Main centers of technology in Mexico
Technological Institute of Monterrey (ITESM)
National Institute of Astrophysics, Optics and Electronics (INAOE)
Anahuac University Mexico South
Tecnológico de Monterrey Campus Mexico City
Cinvestav – Center for Research and Advanced Studies of the IPN
Metropolitan Autonomous University (UAM)
National Polytechnic Institute (IPN)
Autonomous University of the State of Morelos ( UAEMor )
Monterrey Institute of Technology and Higher Studies (ITESM)
Primary technological industries in the country
The primary technological industries in Mexico include Information and Communication Technologies (ICT), Electronic Equipment Manufacturing, Automotive, Biotechnology, Telecommunications, Aerospace Industry, Smart Factory, Agriculture 4.0, Robotics and Automation, Software Development, and Biopharmaceuticals. These industries use innovative technology in Mexico to improve the products and services offered to businesses and consumers in the global marketplace.
IT market growth
According to Select estimates, the IT sector could slow down in 2023 due to macroeconomic factors.
In 2022, annual growth was 6.2%, while for the current year, it is estimated that it will only reach 5.8%, three times greater than Mexico’s GDP (projected at 1.5% by the World Bank).
In terms of value, it would be around $24 billion, of which public cloud services would represent 27%, followed by IT services (7.5%), hardware with 3.1%, connectivity services (3%), and software with 1.7 %.

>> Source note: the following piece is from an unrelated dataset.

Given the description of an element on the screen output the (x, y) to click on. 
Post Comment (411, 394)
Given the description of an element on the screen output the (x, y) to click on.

Public spending on technology
Public spending on technology in Mexico has experienced a contraction during the six-year term of President Andrés Manuel López Obrador due to budgetary considerations. As a result, the government has spent 12.9 billion pesos of the 32.3 billion pesos programmed for this year. It should be noted that government spending on IT represents 15% of the total market.
Digitization and Internet Access
The 2021 edition of the Network Readiness Index places Mexico in 59th place among the countries with the greatest digitization out of the 130 countries evaluated. Among those with an upper-middle income, Mexico ranks 11th and eighth in the Americas.

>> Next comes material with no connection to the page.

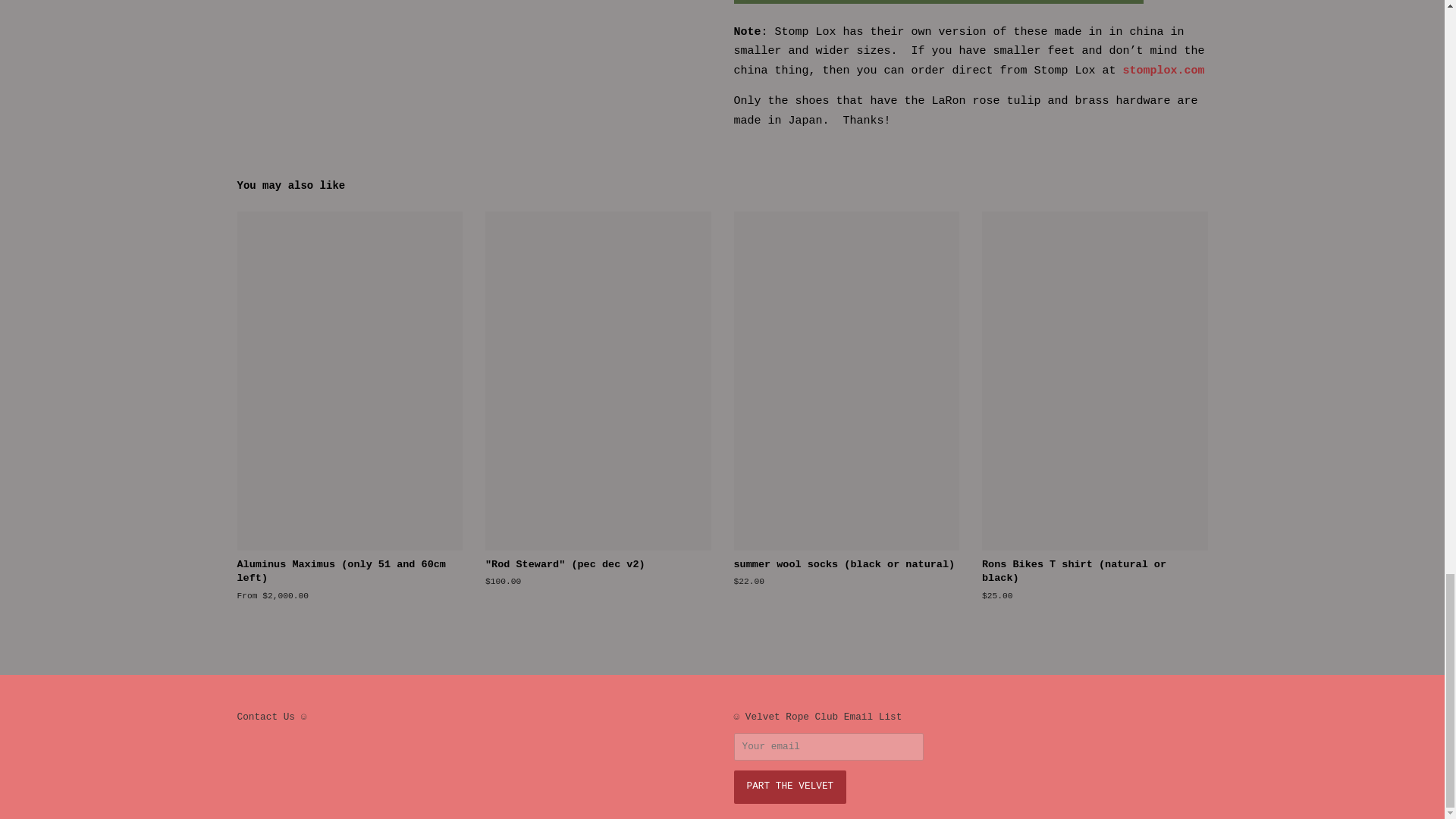
PART THE VELVET (790, 786)
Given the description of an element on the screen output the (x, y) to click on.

For its part, the Statista research department estimated that approximately 98.6 million people in Mexico had access to the Internet, representing an increase of around 16 million compared to registered users in 2021.
It is forecast that by 2026, around 118.2 million Mexicans will have access to the network. Most of them surf the web of networks through a smartphone.
However, progress toward digital inclusion could be faster. According to the OECD, the Government of Mexico must continue integrating digital tools and approaches that allow the state to become more agile, open, and responsive.
Among the main findings of the study The 2018 Digital Government Scan of Mexico, related to sustainability and continuity challenges, include digital inclusion, a single portal for all public administration procedures, political leadership and support in terms of the digital transformation strategy, and a coherent policy in implementation, based on a reference framework that facilitates collaboration, coordination, and support for effective implementation throughout the different areas and levels of government.